Pet Food Stamps, founded in New York by Marc Okon, was launched to help low-income families offset the costs of feeding their pets. The non-profit program, according to its site, “has been created to fill the void in the United States Food Stamp program which excludes the purchase of pet food and pet supplies. There are over 50 million Americans who currently receive Food Stamps, many with dogs or cats, who simply cannot afford to feed their animals, and these cherished companions are dropped off at animal shelters where they will most likely be put to sleep.”

Pet Food Stamps, through donations and support by patrons, offers free monthly delivery of pet food for families that qualify for the program via PetFoodDirect.com. Families on food stamps or are in a low-income bracket are eligible for the program and Pet Food Stamps is open to all residents of the United States.

The non-profit organization also hopes to supply free or deeply discounted veterinary care by the fourth quarter of 2013 if Pet Food Stamps continues to grow and expand. The program has already had an enthusiastic response, signing up more than 45,000 pets in just two weeks, notes ABC News. Okon, speaking to ABCNews.com, said it will continue to rely on donations and patron support and will not seek government aid at present. Pet Food Stamps join other groups who provide pet food banks, free clinics that spay and neuter or provide free or discounted vaccinations.

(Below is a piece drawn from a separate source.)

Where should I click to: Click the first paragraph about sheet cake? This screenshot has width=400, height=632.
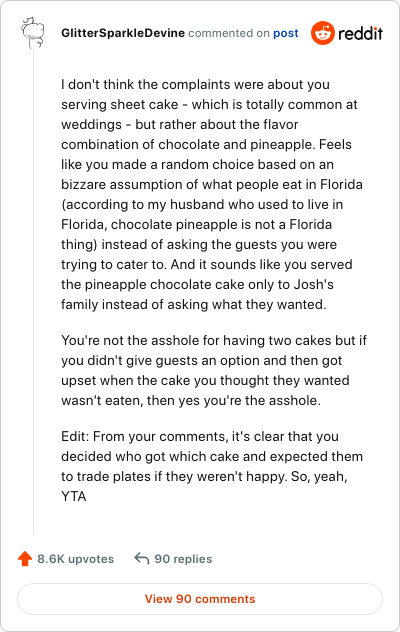pyautogui.click(x=212, y=194)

Pet Food Stamps will help families care for their pets while easing the burden on already overcrowded shelters. While there are many no-kill shelters, there are still too many pets that are not adopted and food stamps for pets could help families keep the animals they love. Speaking about the state of shelters, Dr. Beth Vesco-Mock, director of the Animal Services Center of the Mesilla Valley in New Mexico, told KVIA, “In the last four years, we here at the animal services center have taken over 56,000 animals. That's one-fourth of the population here in Doña Ana County we've taken in in animals.”